GOAL OF THE EXERCISE
Print every line of the entries below verbatim, omitting the pictures.

Entries on locating words and elements

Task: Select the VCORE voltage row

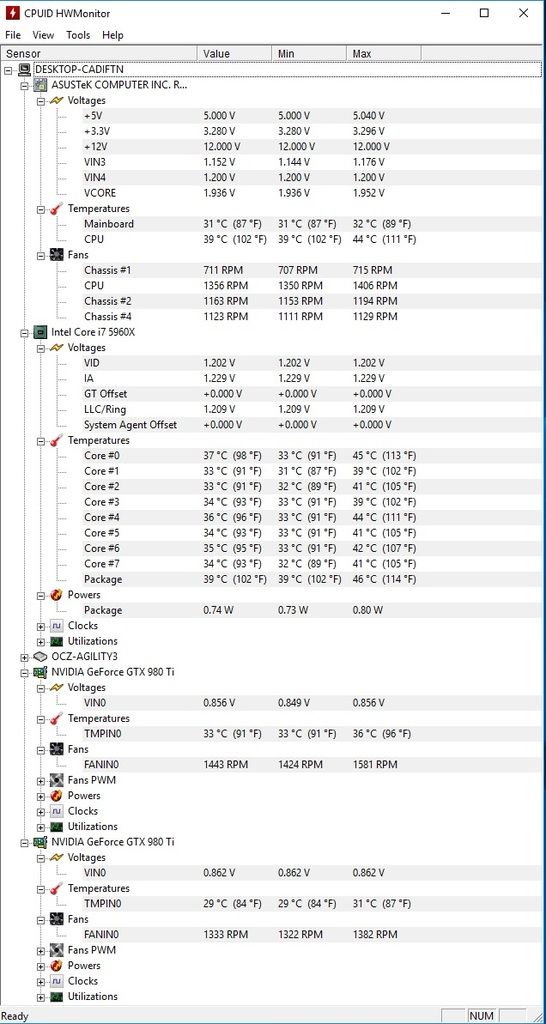Action: pyautogui.click(x=270, y=193)
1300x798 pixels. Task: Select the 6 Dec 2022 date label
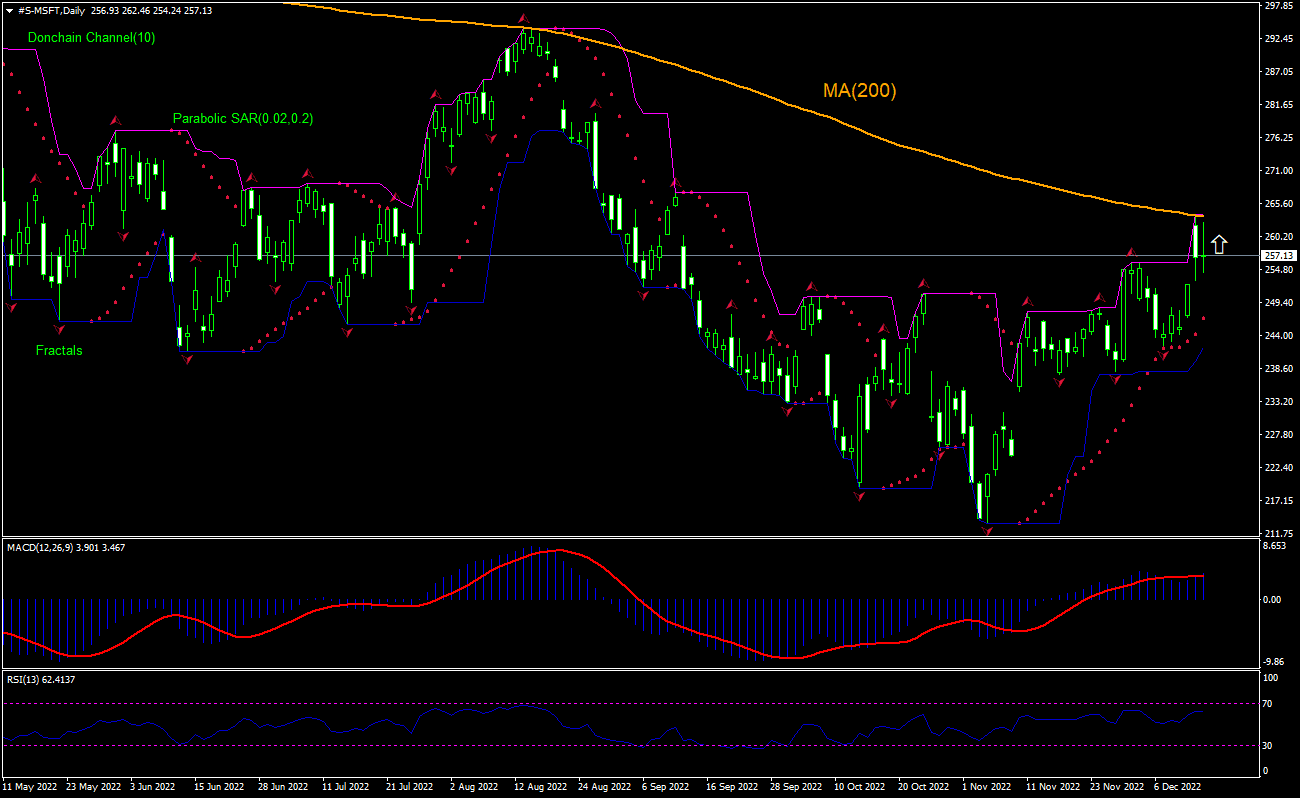(1178, 788)
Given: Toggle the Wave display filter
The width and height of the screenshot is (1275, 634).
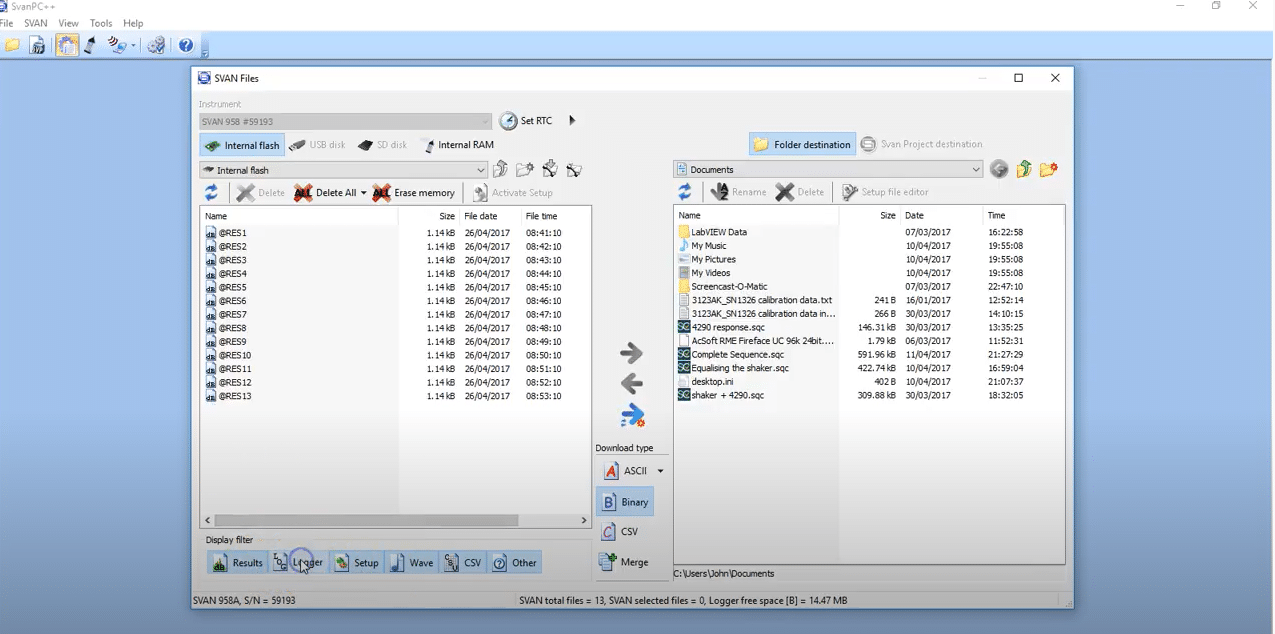Looking at the screenshot, I should coord(411,563).
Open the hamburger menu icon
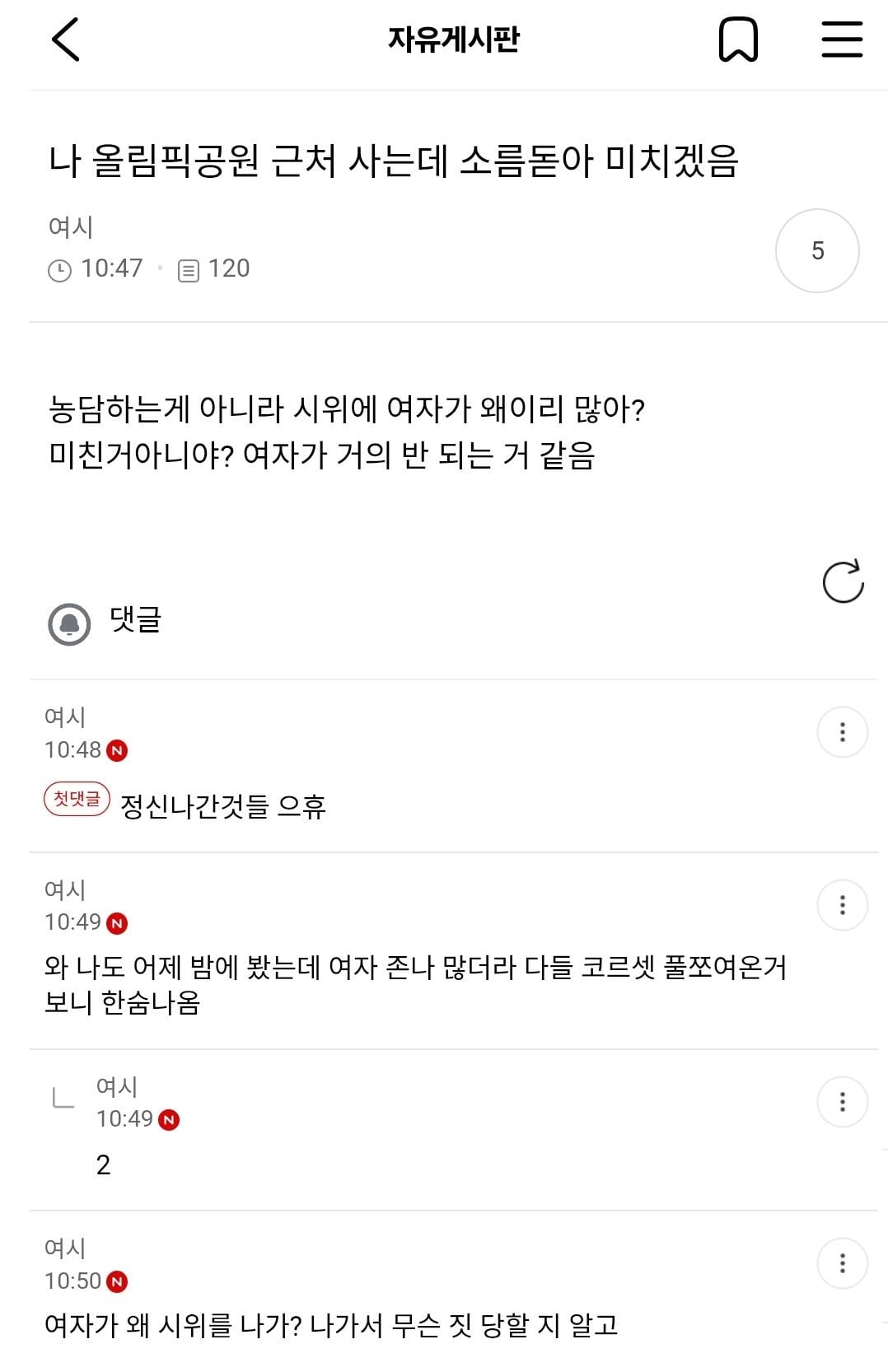Screen dimensions: 888x1372 pyautogui.click(x=842, y=40)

TASK SOLUTION
Task: Select the VCORE voltage row

Action: pyautogui.click(x=270, y=193)
1300x798 pixels. Task: Select the 6 Dec 2022 date label
(1178, 788)
Given: Toggle the Wave display filter
The width and height of the screenshot is (1275, 634).
Looking at the screenshot, I should coord(411,563).
Open the hamburger menu icon
Screen dimensions: 888x1372 pyautogui.click(x=842, y=40)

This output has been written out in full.